In other words, government neutrality toward religion is good for the state and good for religion.
TALK TO WHITE KIDS ABOUT RACE
We should talk to all our students about race in America.
In our interviews with young people around the country for our Teaching While White podcast, we have seen firsthand an inability among white students to talk about race without exhibiting racial stress. We hear white children as young as nine years old express anxiety about being white and what they think that means. Often these white students, who mind you have volunteered to be interviewed, feel ill equipped and sometimes unable to engage in racial conversations. It seems that we are successfully raising the next generation of white people who, like too many in the current generation of adults, feel afraid and reluctant to talk about race.

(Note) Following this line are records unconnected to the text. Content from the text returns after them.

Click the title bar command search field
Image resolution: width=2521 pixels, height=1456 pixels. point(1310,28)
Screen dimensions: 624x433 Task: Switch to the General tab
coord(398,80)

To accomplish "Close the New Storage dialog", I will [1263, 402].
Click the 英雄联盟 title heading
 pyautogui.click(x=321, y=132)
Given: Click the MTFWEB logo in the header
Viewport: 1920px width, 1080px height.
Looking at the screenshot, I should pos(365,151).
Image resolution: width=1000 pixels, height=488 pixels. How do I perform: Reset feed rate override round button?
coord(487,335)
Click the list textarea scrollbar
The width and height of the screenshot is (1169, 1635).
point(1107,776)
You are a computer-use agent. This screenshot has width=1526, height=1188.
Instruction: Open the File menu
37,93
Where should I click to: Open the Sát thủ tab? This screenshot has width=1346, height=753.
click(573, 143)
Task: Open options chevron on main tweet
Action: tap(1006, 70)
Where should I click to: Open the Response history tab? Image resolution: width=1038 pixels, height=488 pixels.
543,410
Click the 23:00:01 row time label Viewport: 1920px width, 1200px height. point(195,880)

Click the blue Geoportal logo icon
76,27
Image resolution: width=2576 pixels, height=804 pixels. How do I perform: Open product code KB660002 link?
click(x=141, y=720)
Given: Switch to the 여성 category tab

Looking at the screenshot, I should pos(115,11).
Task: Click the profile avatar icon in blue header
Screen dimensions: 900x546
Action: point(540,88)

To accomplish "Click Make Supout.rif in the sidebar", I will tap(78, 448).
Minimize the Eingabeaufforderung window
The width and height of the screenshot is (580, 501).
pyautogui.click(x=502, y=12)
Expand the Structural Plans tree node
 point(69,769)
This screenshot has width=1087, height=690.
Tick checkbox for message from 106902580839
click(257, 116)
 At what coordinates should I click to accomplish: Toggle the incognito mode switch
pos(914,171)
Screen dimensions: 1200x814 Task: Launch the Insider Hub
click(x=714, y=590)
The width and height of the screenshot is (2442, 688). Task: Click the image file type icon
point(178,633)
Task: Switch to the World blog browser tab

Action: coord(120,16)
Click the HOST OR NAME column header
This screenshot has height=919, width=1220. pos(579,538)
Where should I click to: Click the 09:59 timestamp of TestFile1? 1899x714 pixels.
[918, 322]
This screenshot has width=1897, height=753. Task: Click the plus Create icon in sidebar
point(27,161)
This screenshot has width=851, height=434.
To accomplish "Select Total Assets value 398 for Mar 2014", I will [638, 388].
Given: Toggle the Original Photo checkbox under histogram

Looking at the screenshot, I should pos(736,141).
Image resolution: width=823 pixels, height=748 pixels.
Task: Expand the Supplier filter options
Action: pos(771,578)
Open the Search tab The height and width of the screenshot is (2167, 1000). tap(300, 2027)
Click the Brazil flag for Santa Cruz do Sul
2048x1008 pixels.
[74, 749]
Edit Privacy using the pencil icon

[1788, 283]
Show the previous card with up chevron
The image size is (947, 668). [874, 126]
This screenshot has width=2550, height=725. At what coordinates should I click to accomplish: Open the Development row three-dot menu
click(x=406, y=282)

There is a common cultural myth that racism is diminishing among youth today. In reality, not only are white students not talking about race, but incidents of blatant individual acts of racism are currently on the rise. According to the Southern Poverty Law Center (SPLC), there has been a surge in reports of hate and bias in schools in the last three years. Racism appears to be the motivation behind a high percentage of these hate and bias incidents, accounting for 63% of incidents reported in the news and 33% of incidents reported by teachers in the SPLC survey. School responses to this uptick in racialized incidents has been disappointing. More than two-thirds of the educators SPLC surveyed had witnessed a hate or bias incident in their school. According to the report, “most of the hate and bias incidents witnessed by educators were not addressed by school leaders. No one was disciplined in 57% of them. Nine times out of 10, administrators failed to denounce the bias or to reaffirm school values.”